これはなぜか?それはうるう年のため、2月が29日まであるからである。2月29日まで存在するため、2月31日は実質3月2日となる。

subRealMonthはまたも30日前を示した。

最後に、subMonthNoOverflowは相変わらず直感的な結果を示す。


ここまでの結論として、基本的にはsubMonthNoOverflowを使うことで直感的な結果を得られるため、subMonthNoOverflowを使うべきだといえる。

毎回必ず30日前を示すsubRealMonthは、一定日数ごとに課金するようなサービスで利用するのだろうか。
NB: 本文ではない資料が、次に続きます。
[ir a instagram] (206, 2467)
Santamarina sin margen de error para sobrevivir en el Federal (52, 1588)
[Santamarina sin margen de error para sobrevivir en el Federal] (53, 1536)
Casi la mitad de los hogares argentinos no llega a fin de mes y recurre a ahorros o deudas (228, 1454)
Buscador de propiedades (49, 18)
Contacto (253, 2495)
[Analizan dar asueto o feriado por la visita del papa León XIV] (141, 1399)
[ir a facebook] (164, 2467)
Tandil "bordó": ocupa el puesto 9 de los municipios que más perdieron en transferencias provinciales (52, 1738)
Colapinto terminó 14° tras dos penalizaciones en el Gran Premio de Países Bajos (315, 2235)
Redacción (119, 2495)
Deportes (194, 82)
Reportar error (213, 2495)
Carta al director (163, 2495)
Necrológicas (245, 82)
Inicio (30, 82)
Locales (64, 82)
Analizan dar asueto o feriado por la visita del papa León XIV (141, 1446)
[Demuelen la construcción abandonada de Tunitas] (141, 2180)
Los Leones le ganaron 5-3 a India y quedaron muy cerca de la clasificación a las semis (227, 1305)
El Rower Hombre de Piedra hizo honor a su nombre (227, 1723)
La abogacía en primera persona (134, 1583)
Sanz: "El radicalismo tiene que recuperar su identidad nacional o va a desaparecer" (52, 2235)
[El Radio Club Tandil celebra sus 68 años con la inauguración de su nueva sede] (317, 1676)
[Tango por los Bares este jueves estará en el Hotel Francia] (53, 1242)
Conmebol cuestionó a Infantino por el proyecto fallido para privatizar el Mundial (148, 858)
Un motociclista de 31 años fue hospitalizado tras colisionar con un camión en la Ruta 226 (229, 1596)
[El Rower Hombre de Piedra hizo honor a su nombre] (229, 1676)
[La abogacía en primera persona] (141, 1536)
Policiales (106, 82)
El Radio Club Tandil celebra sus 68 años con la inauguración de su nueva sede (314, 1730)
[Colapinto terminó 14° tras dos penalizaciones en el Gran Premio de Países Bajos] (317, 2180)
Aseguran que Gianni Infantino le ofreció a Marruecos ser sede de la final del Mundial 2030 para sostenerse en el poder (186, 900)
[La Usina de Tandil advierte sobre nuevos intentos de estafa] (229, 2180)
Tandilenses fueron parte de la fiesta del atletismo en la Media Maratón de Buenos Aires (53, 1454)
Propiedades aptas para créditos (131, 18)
addMonthの動作確認【1月末/うるう年1月末】

仮説を確認するため、addMonth/addRealMonth/addMonthNoOverflowでも同様に確認を行った。今回は1月末の日付を使っての実験である。

    /**
     * If you add one month from the end of January, it will be 31 days, 30 days, and one month from now, respectively.
     */
    public function test_1月末から1ヶ月足すとそれぞれ31日後、30日後、1ヶ月後になる()
    {
        Carbon::setTestNow(Carbon::create(2001, 1, 31, 10));
        self::assertEquals(
            Carbon::create(2001, 3, 3, 10),
            Carbon::now()->addMonth(),
        );
        self::assertEquals(
            Carbon::now()->addDays(30),
            Carbon::now()->addRealMonth(),
        );
        self::assertEquals(
            Carbon::create(2001, 2, 28, 10),
            Carbon::now()->addMonthNoOverflow(),
        );
    }

    /**
     * If you add one month from the end of January in a leap year, it will be 31 days later, 30 days later, and one month later, respectively.
     */
    public function test_うるう年の1月末から1ヶ月足すとそれぞれ31日後、30日後、1ヶ月後になる()
    {
        Carbon::setTestNow(Carbon::create(2000, 1, 31, 10));
        self::assertEquals(
            Carbon::create(2000, 3, 2, 10),
            Carbon::now()->addMonth(),
        );
        self::assertEquals(
            Carbon::now()->addDays(30),
            Carbon::now()->addRealMonth(),
        );
        self::assertEquals(
            Carbon::create(2000, 2, 29, 10),
            Carbon::now()->addMonthNoOverflow(),
        );
    }

先程解説した内容と同一になるため割愛するが、addMonthでも同じロジックで動いていることが分かる。1月31日にaddMonthすると2月31日になるため、最終的な日付は3月2日または3日となる。

前月の15日の日時を求める場合

最後に文中に述べた、前月の15日の日時を求めたい場合について改めて解説する。

    /**
     * When the requirement is to calculate 0:00:00 on the 15th of the previous month, care should be taken to execute startOfMonth() first, or subMonthNoOverflow() should be used.
     */
    public function test_前月の1500分を算出するという要件の時は先にstartOfMonthを実行するように気をつけるか、subMonthNoOverflowを使うべき()
    {
        Carbon::setTestNow(Carbon::create(2001, 3, 31));
        self::assertEquals(
            Carbon::create(2001, 2, 15),
            Carbon::now()->startOfMonth()->subMonth()->addDays(14),
        );

        // 先にsubMonthすると日付が当月になってしまう
        self::assertEquals(
            Carbon::create(2001, 3, 15),
            Carbon::now()->subMonth()->startOfMonth()->addDays(14),
        );

        self::assertEquals(
            Carbon::create(2001, 2, 15),
            Carbon::now()->subMonthNoOverflow()->startOfMonth()->addDays(14),
        );

        self::assertEquals(
            Carbon::create(2001, 2, 15),
            Carbon::now()->startOfMonth()->subMonthNoOverflow()->addDays(14),
        );
    }

startOfMonthを実行してからsubMonthを使うことで、奇妙な挙動によるバグを回避することができるが、subMonthNoOverflowを使えばそこの順序に依存せずに望んだ結果を得ることができる。


結論として、subMonthやaddMonthは、月を足したり引いたりする処理に見えて実際は前後の月の日数の差によって意図しない結果になる場合がある。そのため、基本的にはsubMonthNoOverflowまたはaddMonthNoOverflowを利用し、場合によっては他のメソッドを使うように考えるほうがバグが発生しにくいといえる。